As Director Warren Ribley from the Illinois Department of Commerce and Economic Opportunity put it, “The impact of Transformers 3 extends far beyond its 30 days of production in Illinois by providing millions of dollars in economic activity in the state, creating additional employment for Illinois crew, and, once-again, putting Illinois on the map.  As we continue our economic recovery, the film industry will continue to be an important part of our efforts to create jobs and spur economic growth.”

It is great to see what a big part the film industry has in continuously creating new job opportunities and supporting local economies around the United States.

Louisiana Film Industry Invests in Communities across the State

by Kate Spence 06/30/2011 07:56 (UTC-08:00) Pacific Time (US & Canada)

Great piece yesterday out of The News-Star (Movies Bring New Hope to Monroe) on Louisiana’s booming film industry that is spurring local economic development all over the state.  Fueled by a tax incentive that has been in place since 2002, filming has increased exponentially in Louisiana, putting people to work, invigorating local small businesses, and stimulating long-term investment in the state’s infrastructure and burgeoning creative community.
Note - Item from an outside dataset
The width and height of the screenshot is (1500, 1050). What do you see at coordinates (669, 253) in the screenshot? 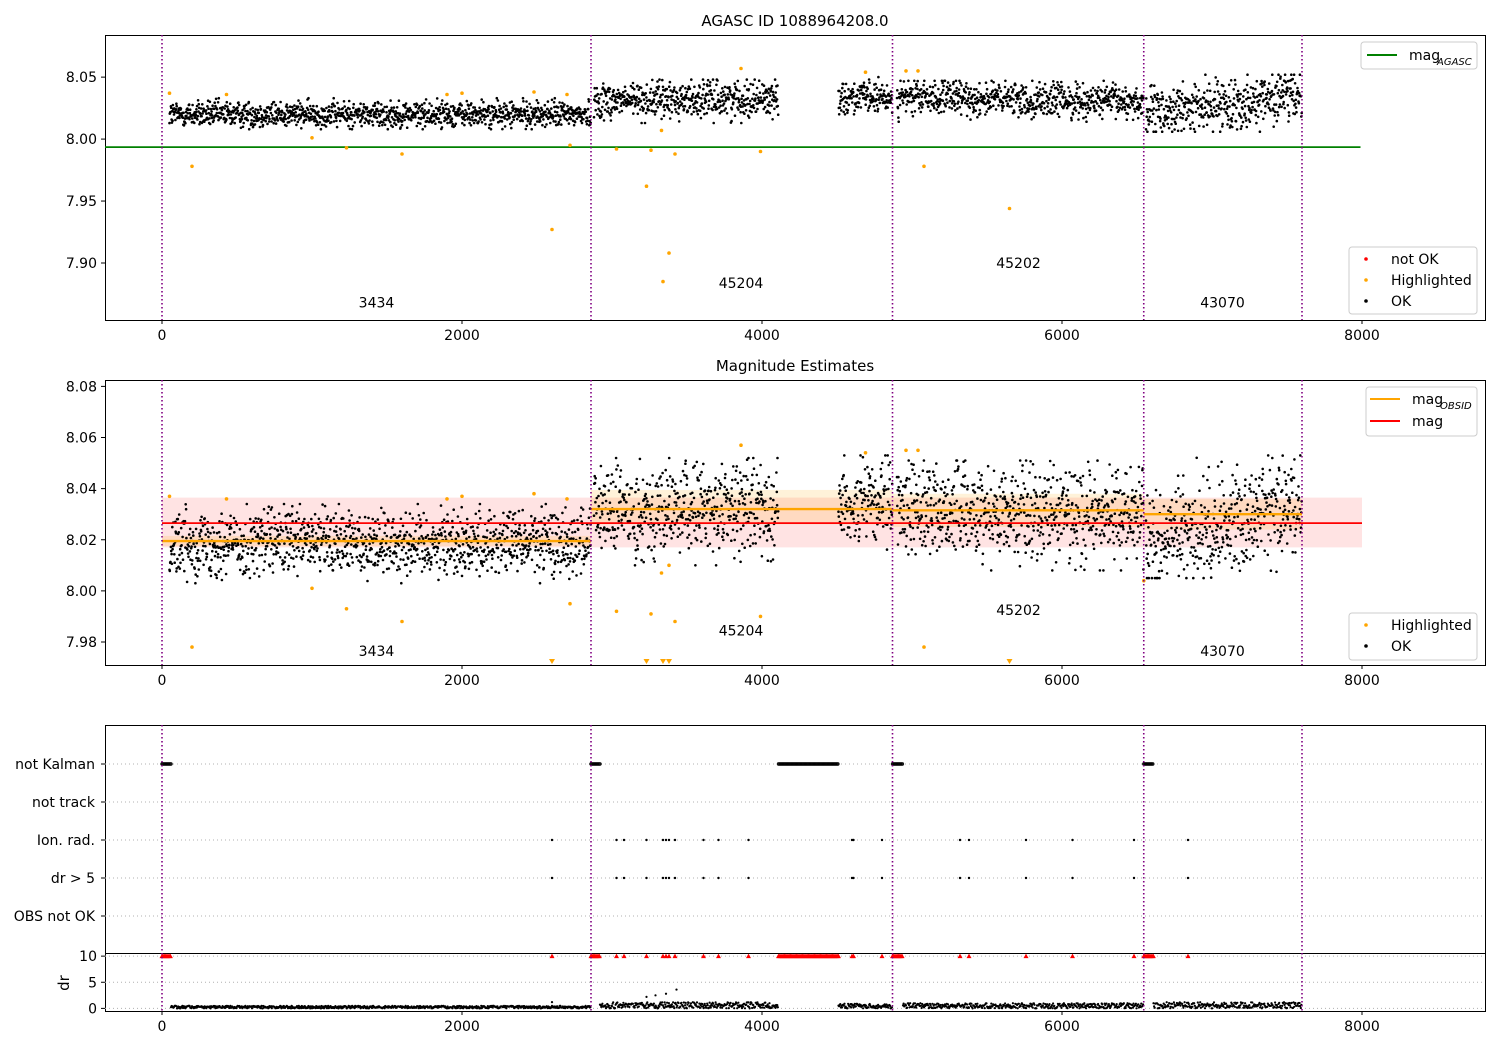
I see `highlighted-point` at bounding box center [669, 253].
Small towns like Monroe are feeling the direct impact of the film industry’s growth in their home state, and of the economic benefits that on-location filming generates.  According to the article, R2 Productions’ New Hope is one project coming to Monroe, and founder Rodney Ray wants to turn the town into a new filming hot spot. 

Filmmakers who invest over $300,000 on in-state investments in Louisiana qualify for a 30 percent transferable tax credit, with an additional 5 percent transferable employment tax credit available on for those who hire in-state residents.  In 2010 alone, 69 movies and 18 TV series filmed in Louisiana, including Battleship, The Green Lantern and Memphis Beat.

Now third in line behind California and New York for the number of productions produced, Louisiana’s motion picture and television industry is responsible for 16,483 jobs in Louisiana, and $709.6 million in total wages, including indirect jobs and wages.  Over 7,600 are direct film and television industry employees, including more than 2,000 direct production employees.  Over 1,000 movie and TV-related businesses are now located in Louisiana, including more than 450 production-related companies. The state now has 15 soundstages and enough workers to handle 10 film crews at once.  The boom in filming, encouraged by the tax credit, has laid the foundation for a permanent motion picture industry in Louisiana.  

The film industry itself is not the only economic sector that is driven by increased production.  On-location filming has a unique economic ripple effect; when production crews come to town, they rely on local businesses for goods and services essential for their work, including equipment rentals, caterers, hardware stores, and construction companies.  Since 2007, MPAA member studios have paid an average of $101.3 million per year to local vendors, injecting capital directly into local economies.

It’s great to see that towns like Monroe are taking advantage of the opportunities presented by the state tax incentive, and we look forward to seeing more of Louisiana on the big screen.